- What you are asked to do
Below are the records; copy exactly the stretch from the line containing "second tweet line" through the line containing "Task: Click the Database filter input field", both ends included, and nothing else.
::: Dataset excerpts
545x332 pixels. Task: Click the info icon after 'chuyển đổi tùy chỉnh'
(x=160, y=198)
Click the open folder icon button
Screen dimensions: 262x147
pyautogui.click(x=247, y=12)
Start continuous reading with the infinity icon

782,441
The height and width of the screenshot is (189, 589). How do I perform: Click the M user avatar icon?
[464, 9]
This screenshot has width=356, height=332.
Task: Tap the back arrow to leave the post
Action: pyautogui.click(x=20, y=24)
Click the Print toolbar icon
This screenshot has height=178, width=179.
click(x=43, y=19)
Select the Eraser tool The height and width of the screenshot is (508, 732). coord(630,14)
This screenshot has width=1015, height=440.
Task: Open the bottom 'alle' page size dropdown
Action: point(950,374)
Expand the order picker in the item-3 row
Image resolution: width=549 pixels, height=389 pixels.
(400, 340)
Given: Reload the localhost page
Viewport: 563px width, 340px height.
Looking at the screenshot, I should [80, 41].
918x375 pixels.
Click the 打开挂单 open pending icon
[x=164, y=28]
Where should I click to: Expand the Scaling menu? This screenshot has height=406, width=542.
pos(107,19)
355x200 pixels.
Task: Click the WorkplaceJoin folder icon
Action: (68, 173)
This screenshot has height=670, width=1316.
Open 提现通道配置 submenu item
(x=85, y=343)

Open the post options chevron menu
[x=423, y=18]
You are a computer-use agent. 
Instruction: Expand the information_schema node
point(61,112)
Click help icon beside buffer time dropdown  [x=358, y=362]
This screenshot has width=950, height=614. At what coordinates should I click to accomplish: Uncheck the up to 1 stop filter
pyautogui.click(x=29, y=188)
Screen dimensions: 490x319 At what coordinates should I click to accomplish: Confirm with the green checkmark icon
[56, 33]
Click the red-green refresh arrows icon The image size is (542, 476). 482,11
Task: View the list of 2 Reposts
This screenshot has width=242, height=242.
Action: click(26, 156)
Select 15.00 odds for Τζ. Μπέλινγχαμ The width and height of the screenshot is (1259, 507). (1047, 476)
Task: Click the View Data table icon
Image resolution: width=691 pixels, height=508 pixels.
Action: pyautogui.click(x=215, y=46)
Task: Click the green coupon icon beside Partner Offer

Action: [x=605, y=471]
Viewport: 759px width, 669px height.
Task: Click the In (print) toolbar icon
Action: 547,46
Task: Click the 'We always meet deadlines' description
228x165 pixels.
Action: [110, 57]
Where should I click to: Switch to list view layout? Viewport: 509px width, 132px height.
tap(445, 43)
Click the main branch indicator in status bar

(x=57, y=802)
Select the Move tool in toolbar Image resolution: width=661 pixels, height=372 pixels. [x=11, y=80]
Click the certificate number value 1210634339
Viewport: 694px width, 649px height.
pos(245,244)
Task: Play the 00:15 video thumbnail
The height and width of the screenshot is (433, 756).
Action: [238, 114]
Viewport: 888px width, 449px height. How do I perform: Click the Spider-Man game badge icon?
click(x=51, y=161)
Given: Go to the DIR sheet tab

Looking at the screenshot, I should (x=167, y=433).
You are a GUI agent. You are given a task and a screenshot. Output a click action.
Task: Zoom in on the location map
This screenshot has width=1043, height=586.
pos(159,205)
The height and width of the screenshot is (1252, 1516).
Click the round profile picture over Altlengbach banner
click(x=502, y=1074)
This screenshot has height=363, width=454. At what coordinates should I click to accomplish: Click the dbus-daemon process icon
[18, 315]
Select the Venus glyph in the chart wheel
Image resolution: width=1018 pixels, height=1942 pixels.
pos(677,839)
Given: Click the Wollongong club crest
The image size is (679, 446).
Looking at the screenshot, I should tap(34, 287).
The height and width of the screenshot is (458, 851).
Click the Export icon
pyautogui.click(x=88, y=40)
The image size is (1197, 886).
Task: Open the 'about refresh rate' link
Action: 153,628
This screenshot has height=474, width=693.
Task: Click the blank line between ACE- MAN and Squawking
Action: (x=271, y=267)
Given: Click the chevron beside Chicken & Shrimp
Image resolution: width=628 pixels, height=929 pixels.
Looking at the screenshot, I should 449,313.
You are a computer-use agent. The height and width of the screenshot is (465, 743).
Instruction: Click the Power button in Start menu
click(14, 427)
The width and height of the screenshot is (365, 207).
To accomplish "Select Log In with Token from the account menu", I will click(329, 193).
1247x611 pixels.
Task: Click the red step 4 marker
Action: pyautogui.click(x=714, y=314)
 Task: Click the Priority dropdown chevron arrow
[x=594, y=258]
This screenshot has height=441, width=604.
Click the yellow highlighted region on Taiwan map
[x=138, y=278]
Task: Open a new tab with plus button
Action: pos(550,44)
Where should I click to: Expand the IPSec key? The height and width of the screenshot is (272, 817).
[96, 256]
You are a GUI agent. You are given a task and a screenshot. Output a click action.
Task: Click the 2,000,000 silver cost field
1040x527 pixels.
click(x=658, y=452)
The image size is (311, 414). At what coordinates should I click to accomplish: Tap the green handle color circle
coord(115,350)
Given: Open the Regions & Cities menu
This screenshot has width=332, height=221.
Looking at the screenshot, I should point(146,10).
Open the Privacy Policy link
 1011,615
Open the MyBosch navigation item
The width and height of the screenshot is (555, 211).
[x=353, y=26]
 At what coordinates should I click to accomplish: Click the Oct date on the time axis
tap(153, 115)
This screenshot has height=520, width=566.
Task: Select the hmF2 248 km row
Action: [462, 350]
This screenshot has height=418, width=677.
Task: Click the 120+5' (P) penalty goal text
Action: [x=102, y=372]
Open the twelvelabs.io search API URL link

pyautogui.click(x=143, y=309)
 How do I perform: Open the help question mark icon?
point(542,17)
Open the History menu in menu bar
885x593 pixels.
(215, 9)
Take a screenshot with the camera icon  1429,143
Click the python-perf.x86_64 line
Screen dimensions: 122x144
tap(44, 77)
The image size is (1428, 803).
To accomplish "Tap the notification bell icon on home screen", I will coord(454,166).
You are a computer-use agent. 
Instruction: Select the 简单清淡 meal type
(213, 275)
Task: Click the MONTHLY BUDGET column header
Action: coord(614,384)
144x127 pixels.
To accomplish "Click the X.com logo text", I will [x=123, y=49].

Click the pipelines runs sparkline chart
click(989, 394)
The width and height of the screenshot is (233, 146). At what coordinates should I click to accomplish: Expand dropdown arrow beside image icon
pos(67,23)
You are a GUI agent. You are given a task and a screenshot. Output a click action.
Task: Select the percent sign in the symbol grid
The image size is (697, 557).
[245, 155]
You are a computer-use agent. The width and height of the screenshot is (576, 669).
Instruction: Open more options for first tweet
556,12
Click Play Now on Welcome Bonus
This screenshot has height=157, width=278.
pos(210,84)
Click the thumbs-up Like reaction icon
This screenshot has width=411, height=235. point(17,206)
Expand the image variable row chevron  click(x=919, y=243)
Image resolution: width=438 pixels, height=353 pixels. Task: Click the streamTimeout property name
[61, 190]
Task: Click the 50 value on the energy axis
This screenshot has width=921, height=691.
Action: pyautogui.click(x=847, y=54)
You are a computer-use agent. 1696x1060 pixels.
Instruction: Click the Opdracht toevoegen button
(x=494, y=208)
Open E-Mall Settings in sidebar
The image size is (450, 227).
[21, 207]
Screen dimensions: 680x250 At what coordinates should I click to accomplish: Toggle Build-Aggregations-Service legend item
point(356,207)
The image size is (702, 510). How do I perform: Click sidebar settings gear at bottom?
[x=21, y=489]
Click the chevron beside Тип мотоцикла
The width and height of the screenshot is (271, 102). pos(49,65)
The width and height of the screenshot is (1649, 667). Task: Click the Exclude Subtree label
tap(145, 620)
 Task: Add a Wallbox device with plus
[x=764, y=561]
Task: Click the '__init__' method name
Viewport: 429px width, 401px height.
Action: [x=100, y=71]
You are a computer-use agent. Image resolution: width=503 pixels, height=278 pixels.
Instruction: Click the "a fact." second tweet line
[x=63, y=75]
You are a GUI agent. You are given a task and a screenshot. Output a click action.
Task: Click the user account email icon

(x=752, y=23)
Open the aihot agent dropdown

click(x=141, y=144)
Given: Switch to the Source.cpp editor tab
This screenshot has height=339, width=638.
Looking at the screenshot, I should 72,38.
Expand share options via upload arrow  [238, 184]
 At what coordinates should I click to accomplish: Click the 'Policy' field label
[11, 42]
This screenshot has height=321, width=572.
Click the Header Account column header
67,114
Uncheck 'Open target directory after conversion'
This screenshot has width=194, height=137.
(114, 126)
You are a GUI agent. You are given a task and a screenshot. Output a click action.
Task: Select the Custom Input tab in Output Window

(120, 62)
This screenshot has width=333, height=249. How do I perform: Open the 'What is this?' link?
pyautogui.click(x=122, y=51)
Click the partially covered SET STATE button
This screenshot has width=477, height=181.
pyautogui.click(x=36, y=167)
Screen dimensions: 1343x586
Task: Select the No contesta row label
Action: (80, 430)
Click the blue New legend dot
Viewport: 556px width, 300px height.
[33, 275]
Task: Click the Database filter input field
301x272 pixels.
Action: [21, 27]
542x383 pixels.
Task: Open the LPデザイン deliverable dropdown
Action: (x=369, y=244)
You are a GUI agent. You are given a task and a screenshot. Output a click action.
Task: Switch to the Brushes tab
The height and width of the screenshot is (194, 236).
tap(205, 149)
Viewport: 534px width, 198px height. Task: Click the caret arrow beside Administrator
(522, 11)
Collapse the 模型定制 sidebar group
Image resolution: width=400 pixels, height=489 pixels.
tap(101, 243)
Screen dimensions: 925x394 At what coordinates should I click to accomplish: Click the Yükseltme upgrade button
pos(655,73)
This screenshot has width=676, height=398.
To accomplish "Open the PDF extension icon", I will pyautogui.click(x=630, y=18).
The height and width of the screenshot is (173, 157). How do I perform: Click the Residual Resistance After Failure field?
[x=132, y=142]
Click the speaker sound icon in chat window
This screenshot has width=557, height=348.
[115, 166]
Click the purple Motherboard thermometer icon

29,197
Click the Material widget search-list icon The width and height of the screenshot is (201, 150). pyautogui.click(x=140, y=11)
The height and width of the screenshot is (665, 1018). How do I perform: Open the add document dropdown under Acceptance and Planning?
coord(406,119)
::::::
- Task solution
Instruction: Click the "a fact." second tweet line
[x=63, y=75]
You are a GUI agent. You are given a task and a screenshot. Output a click action.
Task: Click the user account email icon

(x=752, y=23)
Open the aihot agent dropdown

click(x=141, y=144)
Given: Switch to the Source.cpp editor tab
This screenshot has height=339, width=638.
Looking at the screenshot, I should 72,38.
Expand share options via upload arrow  [238, 184]
 At what coordinates should I click to accomplish: Click the 'Policy' field label
[11, 42]
This screenshot has height=321, width=572.
Click the Header Account column header
67,114
Uncheck 'Open target directory after conversion'
This screenshot has width=194, height=137.
(114, 126)
You are a GUI agent. You are given a task and a screenshot. Output a click action.
Task: Select the Custom Input tab in Output Window

(120, 62)
This screenshot has width=333, height=249. How do I perform: Open the 'What is this?' link?
pyautogui.click(x=122, y=51)
Click the partially covered SET STATE button
This screenshot has width=477, height=181.
pyautogui.click(x=36, y=167)
Screen dimensions: 1343x586
Task: Select the No contesta row label
Action: (80, 430)
Click the blue New legend dot
Viewport: 556px width, 300px height.
[33, 275]
Task: Click the Database filter input field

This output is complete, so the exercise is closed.